▶ Exercise material:
===============
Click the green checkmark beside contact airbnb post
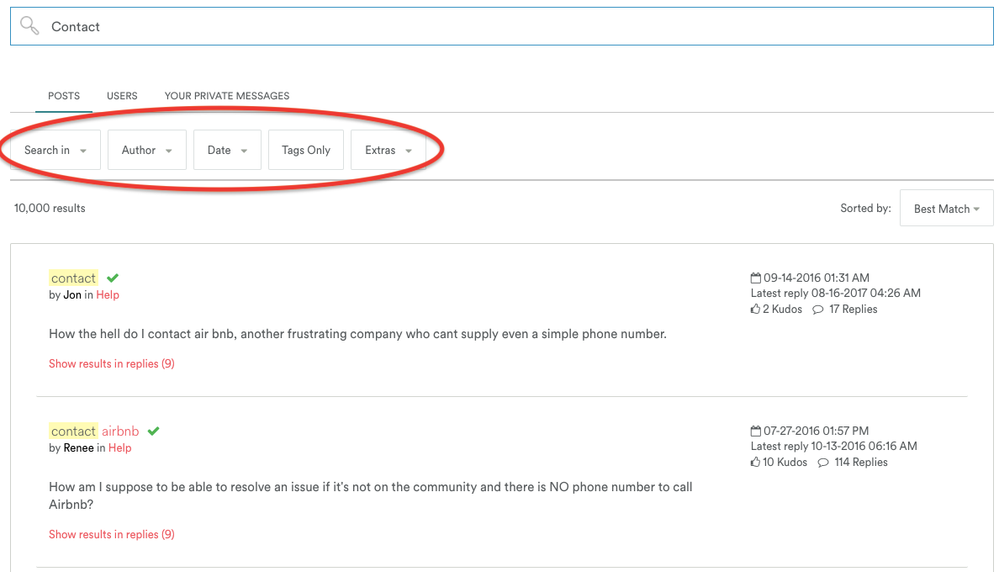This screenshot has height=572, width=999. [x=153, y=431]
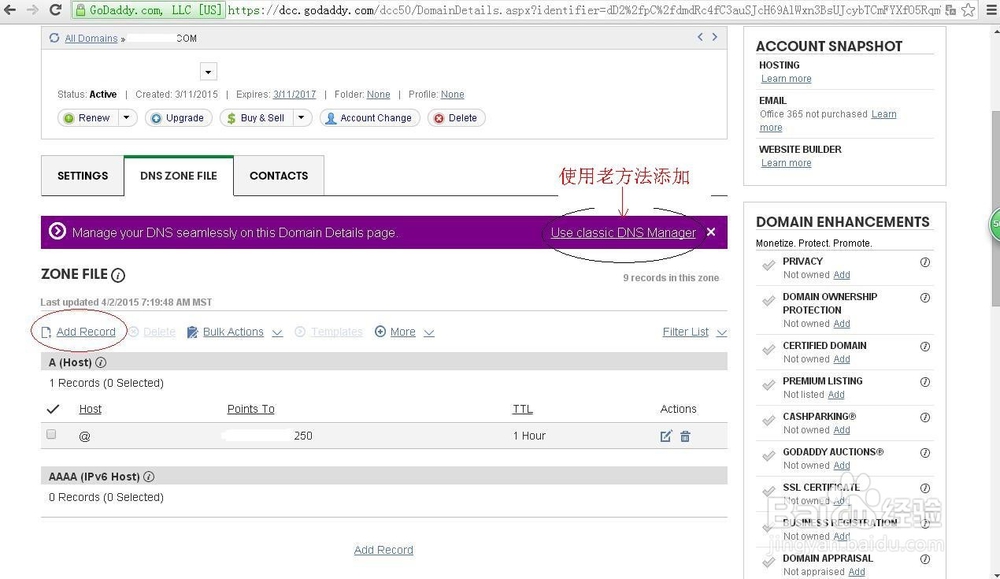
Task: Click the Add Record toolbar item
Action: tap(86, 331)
===============
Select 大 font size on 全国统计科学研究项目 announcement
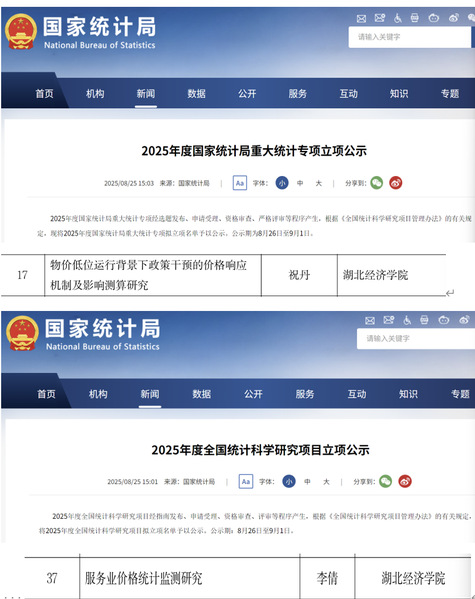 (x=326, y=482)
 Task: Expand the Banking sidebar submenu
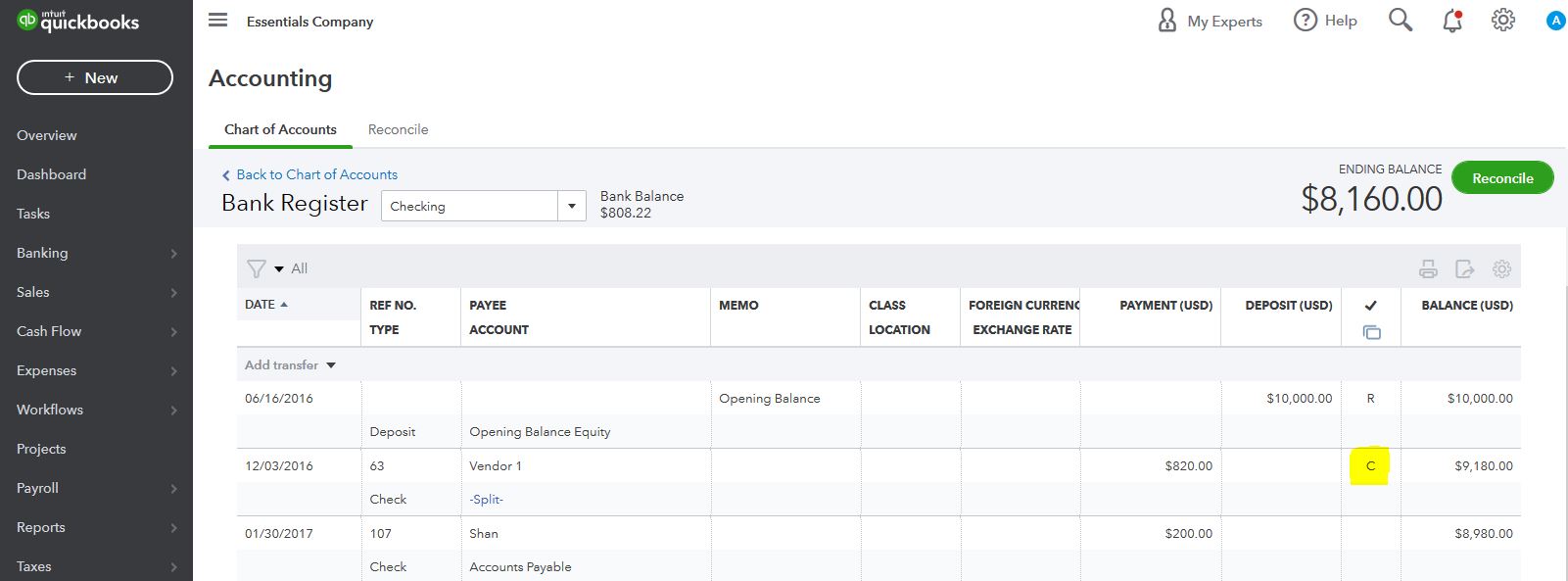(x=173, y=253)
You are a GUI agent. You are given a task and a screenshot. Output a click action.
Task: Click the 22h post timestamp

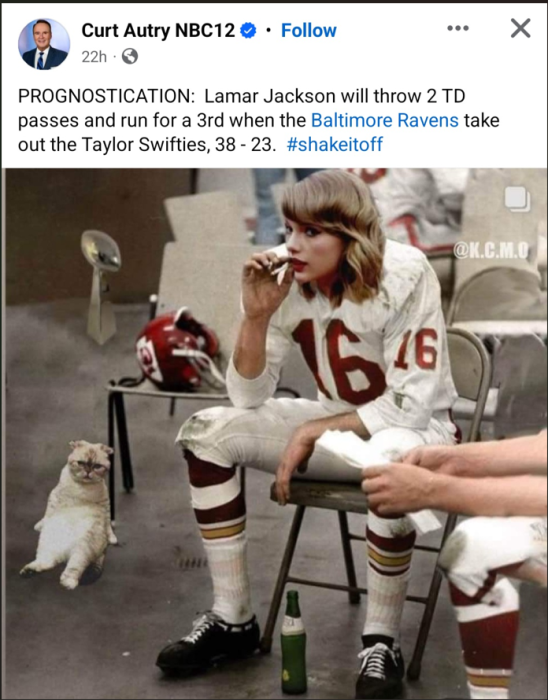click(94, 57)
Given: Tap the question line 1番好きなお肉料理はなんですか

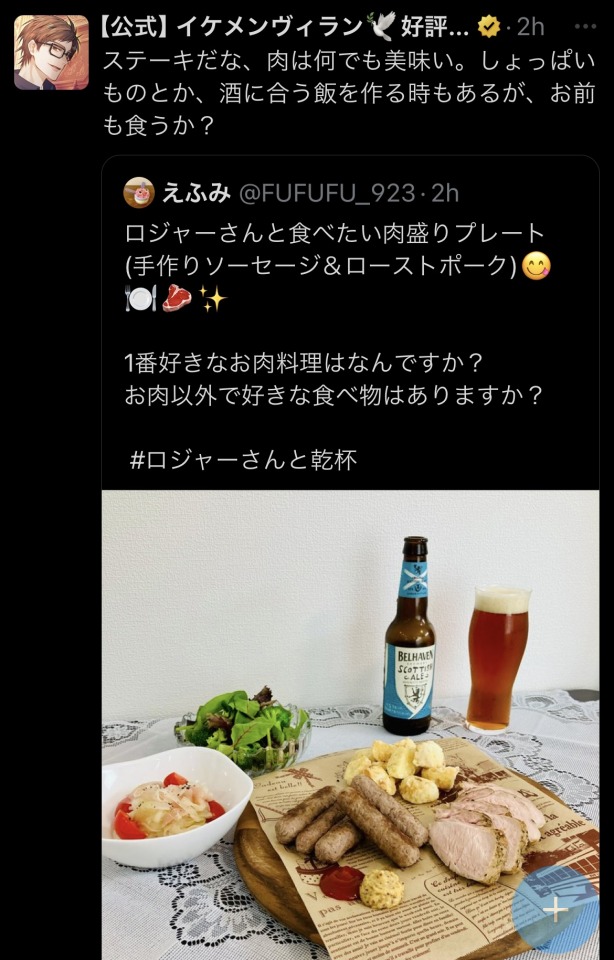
===============
▶ Exercise instructions: Starting with the line that has "Task: Expand the Banking sidebar submenu" and ending with the line that has "Given: Tap the question line 1番好きなお肉料理はなんですか", repeat the lines above exactly, omitting every picture.

▶ Task response:
 Task: Expand the Banking sidebar submenu
(x=173, y=253)
You are a GUI agent. You are given a task and a screenshot. Output a click action.
Task: Click the 22h post timestamp

click(94, 57)
Given: Tap the question line 1番好きなお肉料理はなんですか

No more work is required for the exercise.